The first to do so was Netflix. Days after the actors began their hiatus, the streaming platform posted a job listing. It was looking for a product manager for a machine learning platform. The position would be based in California and pay up to $900,000 per year.

The reaction from the Screen Actors Guild (SAG-AFTRA) was not long in coming. American comedian and actor Rob Delaney expressed anger, noting that such a salary could pay for more than 30 actors’ health insurance, The Intercept reported.

So $900k/yr per soldier in their godless AI army when that amount of earnings could qualify thirty-five actors and their families for SAG-AFTRA health insurance is just ghoulish. Having been poor and rich in this business, I can assure you there’s enough money to go around; it’s just about priorities.

The statements had no effect. Netflix kept the offer, and Disney also decided to employ the same strategy. The Hollywood Reporter reported that Disney had also posted generous job offers. Most of them belonged to the "Imagineering" team, the people in charge of designing Disneyland or Walt Disney World attractions. One promised a base salary of up to $180,000 per year.

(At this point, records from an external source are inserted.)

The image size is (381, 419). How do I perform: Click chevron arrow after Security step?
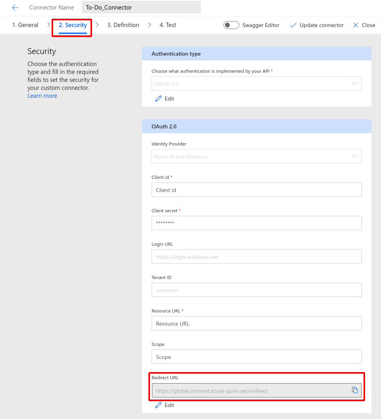(x=97, y=25)
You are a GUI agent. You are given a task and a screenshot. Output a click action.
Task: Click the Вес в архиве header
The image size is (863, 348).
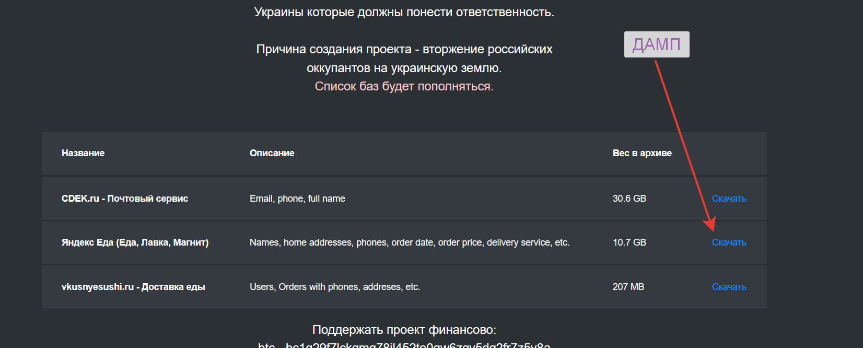click(642, 153)
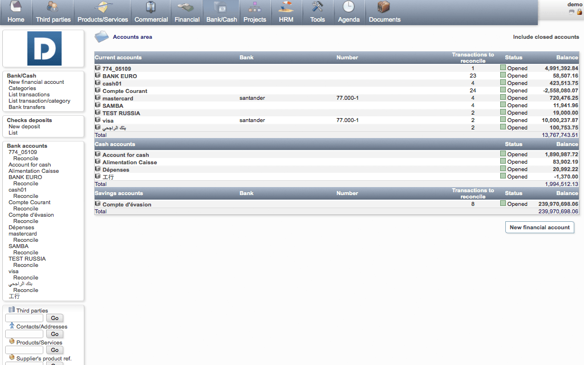The width and height of the screenshot is (584, 365).
Task: Click the Third parties search input field
Action: [24, 318]
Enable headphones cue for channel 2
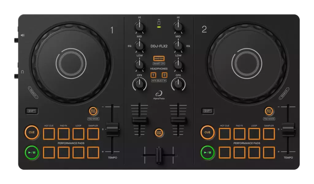 coord(165,75)
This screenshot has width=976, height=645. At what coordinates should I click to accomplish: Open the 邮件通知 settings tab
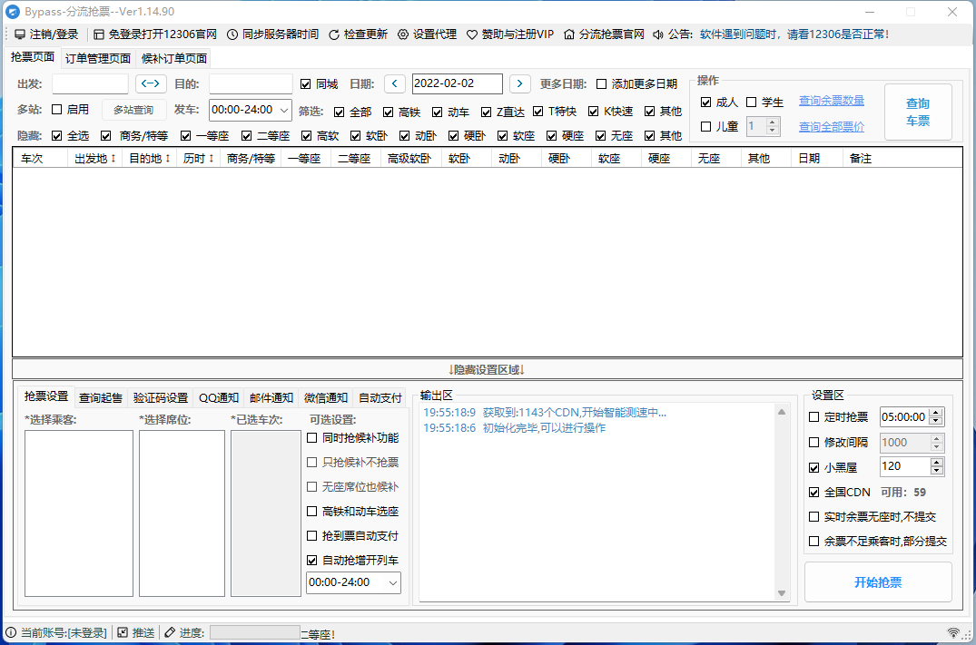click(271, 397)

Candidates, who would become part of the Imagineer R&D team, must be an expert in generative artificial intelligence and are required to have the "ambition to push the limits of what AI tools can create and understand the difference between the voice of data and the voice of a designer, writer or artist." In addition, they would work with "third party studios, universities, organizations, and developers to evaluate, adopt, and integrate the latest generative AI."

Hollywood studios offer $160,000 to $300,000 to AI experts

Hollywood studios also appear to be on the hunt for new employees, in this case for someone who would directly develop technology for the company's televisions and platforms. On this occasion, it offered a position as a machine learning engineer in the Disney Streaming Advanced Research division. In this job, the prospective employees would serve as "responsible for creating AI-enabled solutions for Disney+, Star+, and ESPN+." Specifically, they would develop the business to create "advanced personalization efforts involving digital avatars."

These studios are not the only ones. Several job search platforms started to receive offers from companies such as Amazon, Sony, Apple and even Warner Bros. They all had published several job offers with salaries ranging from $160,000 to $300,000 per year.

All of them assured that it was simply a technological investment, just as many other companies in other sectors had done. However, for actors and screenwriters, with the use of AI in Hollywood still mostly unregulated, they see this technology more as a threat than a tool.